A healthy eating environment

There are many factors that go into healthy eating besides food. Caregivers can do a lot to encourage healthy choices just by focusing on creating a good environment.

Family-style eating

Family-style eating is designed to include children in the eating process and make them more conscious of their choices. Older children can serve themselves or get help from an adult. They will also learn to listen to their bodies and stop eating when they’re full.

Staff should eat with children as often as possible. This gives them a chance to talk about the food they’re eating and reflect on healthy versus unhealthy choices. It’s also a great chance to encourage children to try new things.

Consistent schedule for ages 12 – 36 months

Try to prepare and serve meals and snacks at the same time every day. Make it consistent. This lets children get used to a schedule and know that food is coming. If the schedule is inconsistent or there are large gaps between food, children may get too hungry and overeat at the next mealtime.

Division of responsibility

This is a common principle in child care environments. It is the responsibility of the caregiver to provide and prepare food. It is the responsibility of the child to choose how much of it to eat. This needs to be respected on both sides.

Don’t force-feed children or demand they finish everything on their plates. It’s important to let them develop their own internal cues and learn that mealtimes are not battle time.

Be a healthy role model

Caregivers have a responsibility to give children the tools and knowledge they need to establish healthy eating habits. Getting children involved in simple mealtime preparation tasks or even hanging posters with images of healthy food can go a long way as well.

Planning is a child care provider’s best friend when it comes to healthy eating. Create a rotational menu that lasts three to four weeks. This prevents children from getting bored with any one food and allows caregivers to take advantage of fun seasonal options.
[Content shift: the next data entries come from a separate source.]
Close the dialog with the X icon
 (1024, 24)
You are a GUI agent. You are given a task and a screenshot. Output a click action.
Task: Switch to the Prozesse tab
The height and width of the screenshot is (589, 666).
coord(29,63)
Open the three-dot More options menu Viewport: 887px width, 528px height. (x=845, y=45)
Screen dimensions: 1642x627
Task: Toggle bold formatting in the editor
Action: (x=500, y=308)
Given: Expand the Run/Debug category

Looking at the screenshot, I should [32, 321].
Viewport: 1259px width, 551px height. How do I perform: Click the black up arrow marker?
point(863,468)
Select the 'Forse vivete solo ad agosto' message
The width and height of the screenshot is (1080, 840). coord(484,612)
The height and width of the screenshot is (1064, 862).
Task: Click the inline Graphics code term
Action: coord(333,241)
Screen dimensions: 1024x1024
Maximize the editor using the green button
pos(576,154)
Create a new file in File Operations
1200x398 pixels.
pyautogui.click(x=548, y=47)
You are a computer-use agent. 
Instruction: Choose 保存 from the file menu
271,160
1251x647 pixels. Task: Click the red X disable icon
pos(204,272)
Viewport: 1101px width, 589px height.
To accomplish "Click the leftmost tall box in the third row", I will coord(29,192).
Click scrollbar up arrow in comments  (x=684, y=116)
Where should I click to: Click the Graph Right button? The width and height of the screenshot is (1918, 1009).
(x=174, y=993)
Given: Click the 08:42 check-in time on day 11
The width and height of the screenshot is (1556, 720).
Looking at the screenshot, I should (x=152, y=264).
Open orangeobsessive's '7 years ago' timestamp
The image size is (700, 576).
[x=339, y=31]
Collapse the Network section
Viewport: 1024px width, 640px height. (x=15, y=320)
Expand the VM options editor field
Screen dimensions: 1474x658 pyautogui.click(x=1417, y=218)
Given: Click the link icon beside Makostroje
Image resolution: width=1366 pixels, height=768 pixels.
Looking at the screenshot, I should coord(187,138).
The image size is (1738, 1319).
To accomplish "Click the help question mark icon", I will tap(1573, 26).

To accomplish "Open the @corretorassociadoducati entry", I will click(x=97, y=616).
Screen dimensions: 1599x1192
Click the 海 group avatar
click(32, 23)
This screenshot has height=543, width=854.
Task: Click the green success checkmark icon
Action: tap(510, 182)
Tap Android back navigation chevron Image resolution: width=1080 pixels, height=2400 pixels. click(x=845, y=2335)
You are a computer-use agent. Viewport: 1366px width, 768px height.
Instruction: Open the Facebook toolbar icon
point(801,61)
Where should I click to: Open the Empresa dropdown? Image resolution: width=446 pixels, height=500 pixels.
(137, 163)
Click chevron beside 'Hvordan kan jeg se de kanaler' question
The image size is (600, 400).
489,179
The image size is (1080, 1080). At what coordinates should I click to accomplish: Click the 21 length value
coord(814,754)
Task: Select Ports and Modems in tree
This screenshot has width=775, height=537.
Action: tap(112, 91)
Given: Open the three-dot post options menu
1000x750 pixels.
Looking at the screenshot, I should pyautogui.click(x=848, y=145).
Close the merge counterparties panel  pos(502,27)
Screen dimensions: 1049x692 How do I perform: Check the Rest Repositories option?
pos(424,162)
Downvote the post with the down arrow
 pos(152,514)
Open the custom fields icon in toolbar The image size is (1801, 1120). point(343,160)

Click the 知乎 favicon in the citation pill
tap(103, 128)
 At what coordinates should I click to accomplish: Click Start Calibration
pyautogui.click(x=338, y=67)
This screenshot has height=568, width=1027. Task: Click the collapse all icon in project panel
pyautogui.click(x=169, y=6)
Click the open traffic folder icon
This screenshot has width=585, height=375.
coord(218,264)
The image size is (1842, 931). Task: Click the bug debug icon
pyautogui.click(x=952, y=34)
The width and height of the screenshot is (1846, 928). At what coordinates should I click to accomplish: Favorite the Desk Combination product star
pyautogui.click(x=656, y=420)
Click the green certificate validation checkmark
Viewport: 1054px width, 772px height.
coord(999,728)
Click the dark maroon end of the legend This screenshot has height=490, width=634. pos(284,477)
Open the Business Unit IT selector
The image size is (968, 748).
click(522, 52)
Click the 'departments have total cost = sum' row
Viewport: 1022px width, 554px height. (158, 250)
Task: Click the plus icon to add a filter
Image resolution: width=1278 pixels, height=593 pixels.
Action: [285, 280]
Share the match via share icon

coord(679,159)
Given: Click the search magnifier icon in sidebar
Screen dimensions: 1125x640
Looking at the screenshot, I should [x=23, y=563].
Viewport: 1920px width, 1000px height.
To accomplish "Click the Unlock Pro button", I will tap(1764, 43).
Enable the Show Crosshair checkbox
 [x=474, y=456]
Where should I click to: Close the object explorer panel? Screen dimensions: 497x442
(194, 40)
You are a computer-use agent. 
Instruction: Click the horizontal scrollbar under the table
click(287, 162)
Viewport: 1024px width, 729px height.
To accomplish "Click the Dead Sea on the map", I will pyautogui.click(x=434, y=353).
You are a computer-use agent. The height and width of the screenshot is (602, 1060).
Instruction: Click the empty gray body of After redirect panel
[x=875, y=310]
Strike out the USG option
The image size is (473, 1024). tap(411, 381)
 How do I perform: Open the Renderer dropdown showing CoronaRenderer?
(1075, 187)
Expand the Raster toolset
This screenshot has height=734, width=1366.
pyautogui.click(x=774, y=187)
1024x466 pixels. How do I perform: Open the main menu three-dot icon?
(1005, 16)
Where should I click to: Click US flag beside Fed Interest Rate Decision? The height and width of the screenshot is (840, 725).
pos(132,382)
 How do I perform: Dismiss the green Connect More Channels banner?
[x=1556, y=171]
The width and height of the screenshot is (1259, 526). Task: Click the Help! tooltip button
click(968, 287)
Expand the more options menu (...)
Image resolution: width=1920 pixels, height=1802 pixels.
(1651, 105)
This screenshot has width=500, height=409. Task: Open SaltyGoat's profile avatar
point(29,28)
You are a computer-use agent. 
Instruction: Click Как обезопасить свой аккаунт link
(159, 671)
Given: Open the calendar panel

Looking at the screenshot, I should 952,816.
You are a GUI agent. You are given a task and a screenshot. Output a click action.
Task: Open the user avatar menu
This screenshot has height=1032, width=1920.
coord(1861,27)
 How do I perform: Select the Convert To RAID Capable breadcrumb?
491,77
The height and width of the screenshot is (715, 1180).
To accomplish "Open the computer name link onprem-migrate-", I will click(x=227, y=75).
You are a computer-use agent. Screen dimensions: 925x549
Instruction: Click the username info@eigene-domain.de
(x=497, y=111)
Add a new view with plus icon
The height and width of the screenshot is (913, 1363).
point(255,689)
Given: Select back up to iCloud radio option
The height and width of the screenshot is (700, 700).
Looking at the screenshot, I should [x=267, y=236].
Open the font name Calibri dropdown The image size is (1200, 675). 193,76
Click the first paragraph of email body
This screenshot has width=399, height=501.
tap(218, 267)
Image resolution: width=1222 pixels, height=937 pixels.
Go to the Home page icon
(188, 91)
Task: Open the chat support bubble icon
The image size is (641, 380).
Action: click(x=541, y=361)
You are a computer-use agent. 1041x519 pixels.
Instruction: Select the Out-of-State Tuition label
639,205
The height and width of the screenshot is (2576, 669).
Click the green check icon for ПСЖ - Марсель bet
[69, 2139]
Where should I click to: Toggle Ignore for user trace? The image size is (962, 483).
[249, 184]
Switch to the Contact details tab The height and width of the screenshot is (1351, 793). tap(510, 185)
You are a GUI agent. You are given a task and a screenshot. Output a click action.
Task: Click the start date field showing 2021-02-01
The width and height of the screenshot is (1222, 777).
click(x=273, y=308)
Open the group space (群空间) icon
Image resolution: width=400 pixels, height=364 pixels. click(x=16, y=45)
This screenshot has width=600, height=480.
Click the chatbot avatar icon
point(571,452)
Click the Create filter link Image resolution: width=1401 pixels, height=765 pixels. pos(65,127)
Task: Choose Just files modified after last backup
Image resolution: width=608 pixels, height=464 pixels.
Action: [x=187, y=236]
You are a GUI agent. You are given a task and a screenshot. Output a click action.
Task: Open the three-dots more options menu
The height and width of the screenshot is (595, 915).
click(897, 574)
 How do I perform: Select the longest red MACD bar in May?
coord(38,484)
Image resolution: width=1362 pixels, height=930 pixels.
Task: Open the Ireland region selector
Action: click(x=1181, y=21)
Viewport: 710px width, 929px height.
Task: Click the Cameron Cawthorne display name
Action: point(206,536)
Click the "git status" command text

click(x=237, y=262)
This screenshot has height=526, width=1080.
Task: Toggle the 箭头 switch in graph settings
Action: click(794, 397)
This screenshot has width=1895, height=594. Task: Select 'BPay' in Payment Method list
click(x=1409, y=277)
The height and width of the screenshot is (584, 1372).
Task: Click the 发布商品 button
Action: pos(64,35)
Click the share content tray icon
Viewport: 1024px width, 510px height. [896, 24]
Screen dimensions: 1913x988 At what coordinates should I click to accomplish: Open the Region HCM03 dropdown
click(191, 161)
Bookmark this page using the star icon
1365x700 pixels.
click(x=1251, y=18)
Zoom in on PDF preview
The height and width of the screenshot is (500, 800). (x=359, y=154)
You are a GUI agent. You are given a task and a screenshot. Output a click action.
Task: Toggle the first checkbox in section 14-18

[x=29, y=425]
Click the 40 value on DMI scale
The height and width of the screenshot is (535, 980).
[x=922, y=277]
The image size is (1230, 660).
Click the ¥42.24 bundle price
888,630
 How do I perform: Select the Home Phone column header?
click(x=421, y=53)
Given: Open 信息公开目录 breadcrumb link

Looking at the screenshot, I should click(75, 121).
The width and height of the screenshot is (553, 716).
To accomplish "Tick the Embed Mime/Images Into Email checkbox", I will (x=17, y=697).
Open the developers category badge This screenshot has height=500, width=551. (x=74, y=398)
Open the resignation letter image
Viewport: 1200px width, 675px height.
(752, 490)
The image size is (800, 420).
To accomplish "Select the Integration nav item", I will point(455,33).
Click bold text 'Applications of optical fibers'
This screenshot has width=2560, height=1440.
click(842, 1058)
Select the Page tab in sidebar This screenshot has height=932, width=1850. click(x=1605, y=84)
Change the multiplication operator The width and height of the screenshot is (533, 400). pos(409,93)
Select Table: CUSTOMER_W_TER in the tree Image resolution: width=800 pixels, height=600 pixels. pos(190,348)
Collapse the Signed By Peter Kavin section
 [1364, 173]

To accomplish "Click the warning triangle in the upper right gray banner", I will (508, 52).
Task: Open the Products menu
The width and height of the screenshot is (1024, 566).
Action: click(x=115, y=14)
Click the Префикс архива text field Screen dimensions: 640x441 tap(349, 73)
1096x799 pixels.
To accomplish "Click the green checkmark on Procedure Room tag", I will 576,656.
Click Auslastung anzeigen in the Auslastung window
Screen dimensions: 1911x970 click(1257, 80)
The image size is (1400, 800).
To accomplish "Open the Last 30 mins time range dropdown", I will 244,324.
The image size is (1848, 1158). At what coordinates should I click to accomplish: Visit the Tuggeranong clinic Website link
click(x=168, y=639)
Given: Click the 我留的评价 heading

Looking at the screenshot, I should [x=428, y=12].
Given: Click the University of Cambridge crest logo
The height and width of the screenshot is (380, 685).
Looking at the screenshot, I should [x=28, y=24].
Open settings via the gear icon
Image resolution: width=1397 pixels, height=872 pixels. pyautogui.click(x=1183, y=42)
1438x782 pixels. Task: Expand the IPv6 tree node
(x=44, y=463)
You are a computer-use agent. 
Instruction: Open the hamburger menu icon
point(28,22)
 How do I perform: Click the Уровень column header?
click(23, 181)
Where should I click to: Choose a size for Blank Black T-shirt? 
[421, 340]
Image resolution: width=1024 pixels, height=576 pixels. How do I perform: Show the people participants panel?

Above all, children look up to caregivers as role models. Staff should participate in all meals with the children and eat healthily themselves to demonstrate habits the children can follow. Of course, treats are OK from time to time, but they shouldn’t be the norm.

Healthy eating can start in the child care environment, but it should continue in the home environment. When possible, caregivers should try to educate parents on the benefits of healthy eating and how to improve their family’s own diets. Getting parents and caregivers on the same page will set the children up for a lifetime of healthy choices.

The Virginia Infant & Toddler Specialist Network helps improve the quality of care for infants and toddlers through extensive resources, services, and education for caregivers. Learn more about how we can help you improve the standard of care.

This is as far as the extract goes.